WHAT THE TASK REQUIRES: Nothing in the data may change. Copy all of it exactly.

EXERCISE MATERIALS:
───
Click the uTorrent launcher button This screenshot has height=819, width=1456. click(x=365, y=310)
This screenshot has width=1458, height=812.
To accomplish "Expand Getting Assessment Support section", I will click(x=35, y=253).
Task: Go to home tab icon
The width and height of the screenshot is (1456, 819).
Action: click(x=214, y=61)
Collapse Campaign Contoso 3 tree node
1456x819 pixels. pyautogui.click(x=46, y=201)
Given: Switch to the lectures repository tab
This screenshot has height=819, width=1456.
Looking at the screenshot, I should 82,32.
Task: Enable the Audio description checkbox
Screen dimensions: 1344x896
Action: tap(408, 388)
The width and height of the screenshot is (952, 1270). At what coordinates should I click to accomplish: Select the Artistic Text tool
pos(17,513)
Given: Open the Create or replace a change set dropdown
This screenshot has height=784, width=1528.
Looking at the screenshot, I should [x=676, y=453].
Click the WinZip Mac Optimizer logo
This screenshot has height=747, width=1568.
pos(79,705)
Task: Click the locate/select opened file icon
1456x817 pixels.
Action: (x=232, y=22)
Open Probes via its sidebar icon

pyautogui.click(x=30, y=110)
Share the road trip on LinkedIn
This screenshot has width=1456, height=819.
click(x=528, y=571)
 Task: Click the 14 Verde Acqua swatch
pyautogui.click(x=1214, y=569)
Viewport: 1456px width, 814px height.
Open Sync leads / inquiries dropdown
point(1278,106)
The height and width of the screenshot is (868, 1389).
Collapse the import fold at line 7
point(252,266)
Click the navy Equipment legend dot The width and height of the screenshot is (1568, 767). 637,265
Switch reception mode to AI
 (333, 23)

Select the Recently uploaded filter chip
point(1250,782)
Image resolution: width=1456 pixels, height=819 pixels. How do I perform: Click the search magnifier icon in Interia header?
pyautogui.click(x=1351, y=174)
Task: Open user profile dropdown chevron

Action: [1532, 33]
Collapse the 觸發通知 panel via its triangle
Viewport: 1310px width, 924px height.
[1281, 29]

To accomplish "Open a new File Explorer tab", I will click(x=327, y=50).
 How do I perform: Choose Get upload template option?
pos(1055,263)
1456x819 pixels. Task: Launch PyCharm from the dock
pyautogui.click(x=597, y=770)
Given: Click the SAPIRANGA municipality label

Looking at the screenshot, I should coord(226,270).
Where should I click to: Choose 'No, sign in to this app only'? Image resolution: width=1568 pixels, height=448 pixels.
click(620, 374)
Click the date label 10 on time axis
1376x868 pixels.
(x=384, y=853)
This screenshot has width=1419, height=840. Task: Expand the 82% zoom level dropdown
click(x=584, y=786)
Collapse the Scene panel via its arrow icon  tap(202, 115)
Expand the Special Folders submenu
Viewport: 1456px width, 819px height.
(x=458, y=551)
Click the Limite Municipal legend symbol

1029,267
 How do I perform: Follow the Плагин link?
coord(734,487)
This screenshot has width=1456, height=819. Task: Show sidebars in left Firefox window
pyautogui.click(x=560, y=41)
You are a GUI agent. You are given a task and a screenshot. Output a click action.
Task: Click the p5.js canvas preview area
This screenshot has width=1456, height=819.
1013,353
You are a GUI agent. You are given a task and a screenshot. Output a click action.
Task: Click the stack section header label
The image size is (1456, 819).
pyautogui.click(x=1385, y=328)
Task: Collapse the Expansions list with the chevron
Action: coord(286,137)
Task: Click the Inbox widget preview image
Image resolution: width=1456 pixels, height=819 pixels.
───
ANSWER SECTION:
Click the uTorrent launcher button This screenshot has height=819, width=1456. click(x=365, y=310)
This screenshot has width=1458, height=812.
To accomplish "Expand Getting Assessment Support section", I will click(x=35, y=253).
Task: Go to home tab icon
The width and height of the screenshot is (1456, 819).
Action: click(x=214, y=61)
Collapse Campaign Contoso 3 tree node
1456x819 pixels. pyautogui.click(x=46, y=201)
Given: Switch to the lectures repository tab
This screenshot has height=819, width=1456.
Looking at the screenshot, I should 82,32.
Task: Enable the Audio description checkbox
Screen dimensions: 1344x896
Action: tap(408, 388)
The width and height of the screenshot is (952, 1270). At what coordinates should I click to accomplish: Select the Artistic Text tool
pos(17,513)
Given: Open the Create or replace a change set dropdown
This screenshot has height=784, width=1528.
Looking at the screenshot, I should [x=676, y=453].
Click the WinZip Mac Optimizer logo
This screenshot has height=747, width=1568.
pos(79,705)
Task: Click the locate/select opened file icon
1456x817 pixels.
Action: (x=232, y=22)
Open Probes via its sidebar icon

pyautogui.click(x=30, y=110)
Share the road trip on LinkedIn
This screenshot has width=1456, height=819.
click(x=528, y=571)
 Task: Click the 14 Verde Acqua swatch
pyautogui.click(x=1214, y=569)
Viewport: 1456px width, 814px height.
Open Sync leads / inquiries dropdown
point(1278,106)
The height and width of the screenshot is (868, 1389).
Collapse the import fold at line 7
point(252,266)
Click the navy Equipment legend dot The width and height of the screenshot is (1568, 767). 637,265
Switch reception mode to AI
 (333, 23)

Select the Recently uploaded filter chip
point(1250,782)
Image resolution: width=1456 pixels, height=819 pixels. How do I perform: Click the search magnifier icon in Interia header?
pyautogui.click(x=1351, y=174)
Task: Open user profile dropdown chevron

Action: [1532, 33]
Collapse the 觸發通知 panel via its triangle
Viewport: 1310px width, 924px height.
[1281, 29]

To accomplish "Open a new File Explorer tab", I will click(x=327, y=50).
 How do I perform: Choose Get upload template option?
pos(1055,263)
1456x819 pixels. Task: Launch PyCharm from the dock
pyautogui.click(x=597, y=770)
Given: Click the SAPIRANGA municipality label

Looking at the screenshot, I should coord(226,270).
Where should I click to: Choose 'No, sign in to this app only'? Image resolution: width=1568 pixels, height=448 pixels.
click(620, 374)
Click the date label 10 on time axis
1376x868 pixels.
(x=384, y=853)
This screenshot has width=1419, height=840. Task: Expand the 82% zoom level dropdown
click(x=584, y=786)
Collapse the Scene panel via its arrow icon  tap(202, 115)
Expand the Special Folders submenu
Viewport: 1456px width, 819px height.
(x=458, y=551)
Click the Limite Municipal legend symbol

1029,267
 How do I perform: Follow the Плагин link?
coord(734,487)
This screenshot has width=1456, height=819. Task: Show sidebars in left Firefox window
pyautogui.click(x=560, y=41)
You are a GUI agent. You are given a task and a screenshot. Output a click action.
Task: Click the p5.js canvas preview area
This screenshot has width=1456, height=819.
1013,353
You are a GUI agent. You are given a task and a screenshot. Output a click action.
Task: Click the stack section header label
The image size is (1456, 819).
pyautogui.click(x=1385, y=328)
Task: Collapse the Expansions list with the chevron
Action: coord(286,137)
Task: Click the Inbox widget preview image
Image resolution: width=1456 pixels, height=819 pixels.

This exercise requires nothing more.